Anthocoris nemoralis is a true bug in the family Anthocoridae. The species is native to Europe and is introduced in North America. It is a predator of aphids, spider mites and jumping plant lice, and is therefore used as a biological pest control agent.

== Description ==
The adult of this species is about 3 mm long and is mostly black, with white markings on its wings. The nymphs grow to about 6 mm long, the smaller nymphs being yellowish to orange, and the larger ones having a yellowish to orange head and thorax and a darker coloured abdomen.

== Distribution ==
Anthocoris nemoralis has a West Palearctic distribution and is found from the British Isles across Western Europe East to the Caucasus and South to the Mediterranean basin. It is absent from Fennoscandia. It was introduced into Eastern Canada accidentally, and then in 1963 was introduced purposefully into British Columbia in an attempt to control pear psylla. Later it spread southwards to California where it feeds on various exotic psylla pests of ornamental plants.

====================

**TASK ITEM**
Go on with the Anthocoris nemoralis passage, picking up after its last sentence. The entries after this have nothing to do with the Anthocoris nemoralis passage.

====================

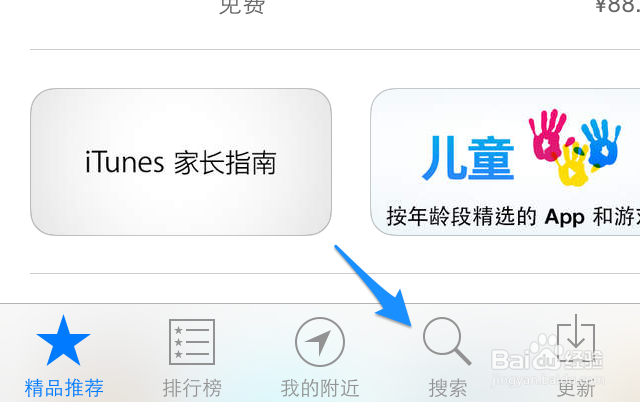Screen dimensions: 640x402
Task: Click the 搜索 magnifying glass icon
Action: click(x=447, y=342)
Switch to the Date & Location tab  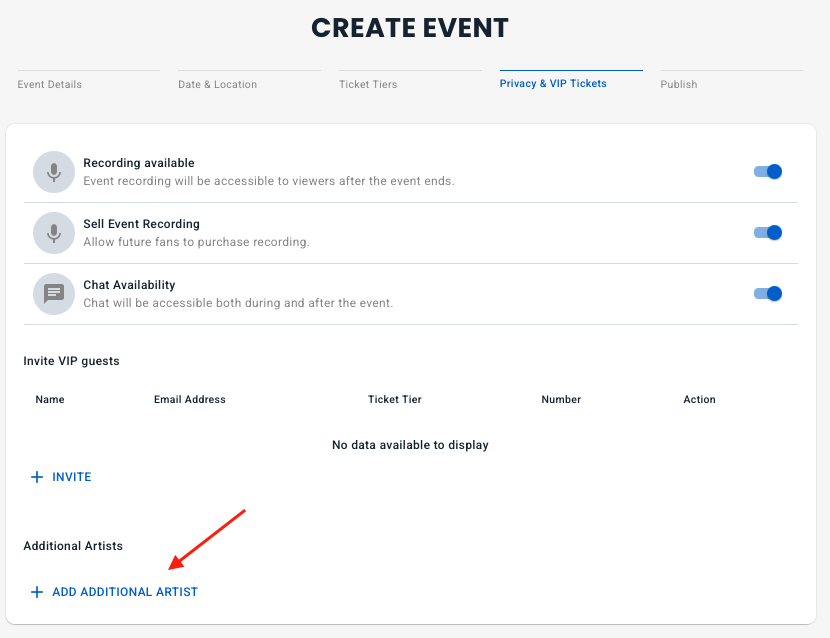click(218, 84)
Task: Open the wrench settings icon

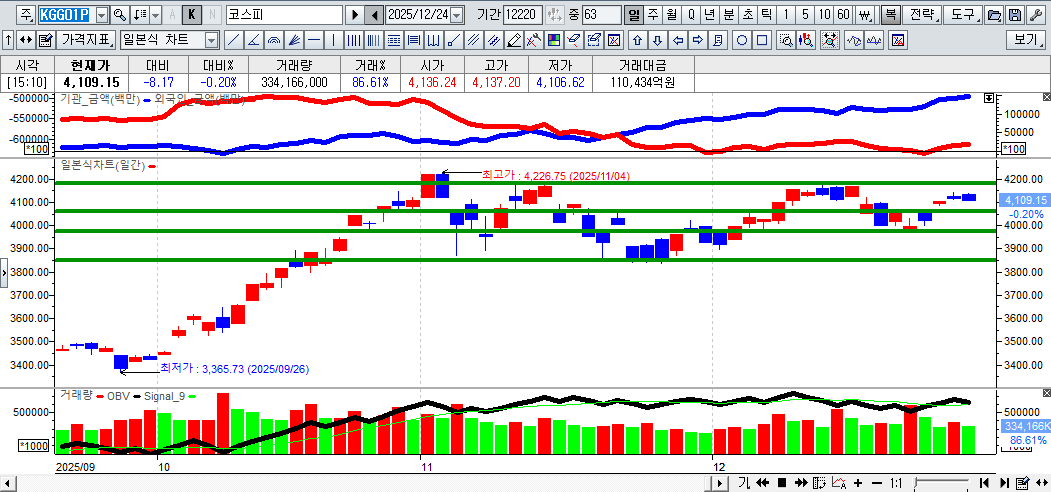Action: tap(1034, 15)
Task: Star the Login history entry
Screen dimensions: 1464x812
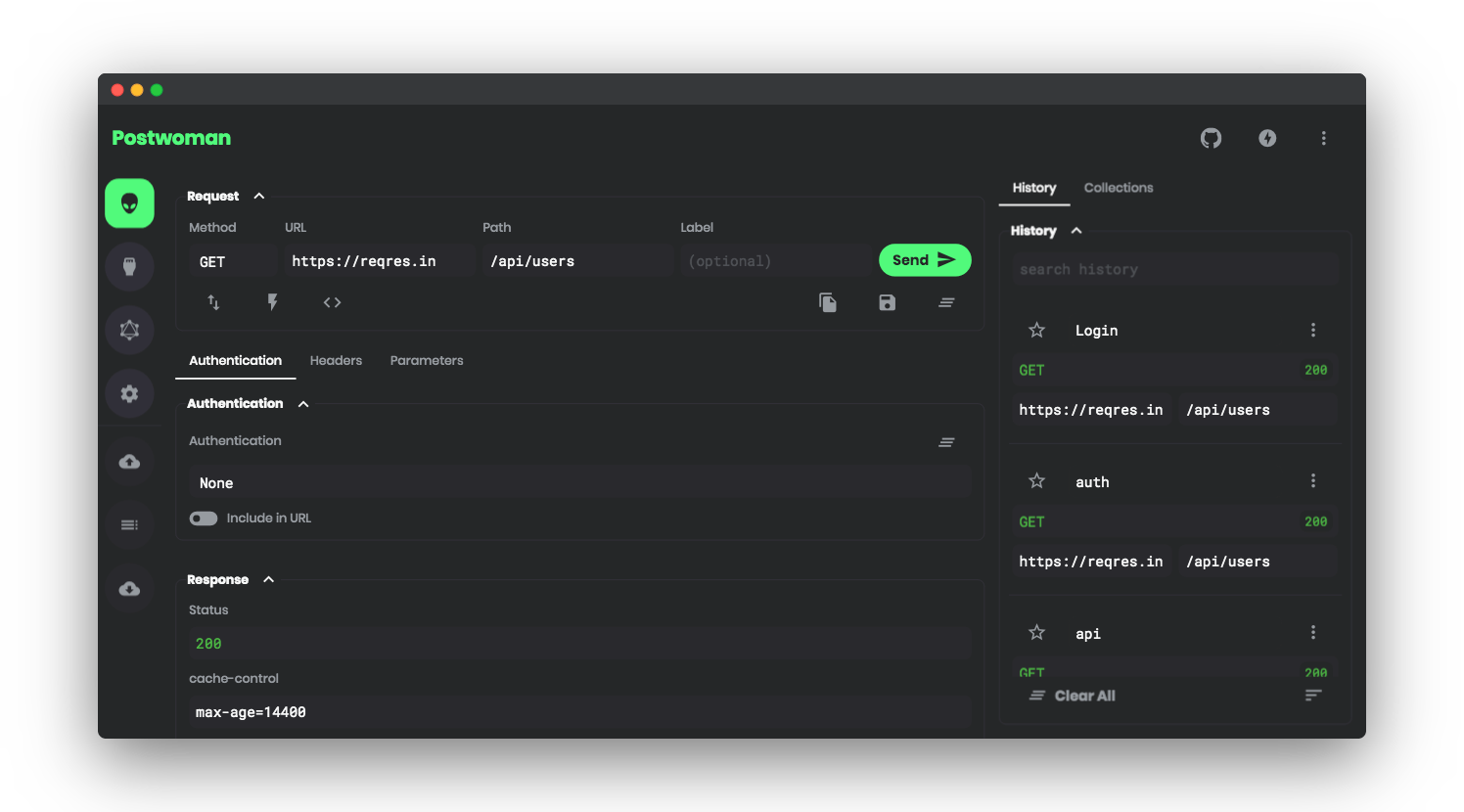Action: pos(1036,330)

====================

**ANSWER SPACE**
== Ecology ==
Both the nymphs and the adults of A. nemoralis are predaceous, feeding by plunging their proboscises into their insect prey and sucking out the body fluids. Adults overwinter under bark, among leaf litter or in other sheltered locations. They emerge in spring to lay their eggs in plant tissues of their host tree. In leaves, the eggs are inserted under the epidermis so that there is a bulge in the leaf surface, and only the whitish operculum at one end of the egg is visible. These soon hatch into nymphs which feed voraciously. The whole developmental cycle takes about 15 days and there may be up to four generations in a year.

These bugs are able to utilise a range of different trees, with a wide range of prey being targeted; the prey include aphids, spider mites, thrips, juvenile scale insects, pear psylla and the eggs of a variety of insects. The French entomologist Franck Hérard in 1986 listed it as eating twelve species of insect and five species of mite. In Europe it is considered to be one of the most important control agents of Cacopsylla pyricola and Psylla pyri and has a density-dependent relationship with the former.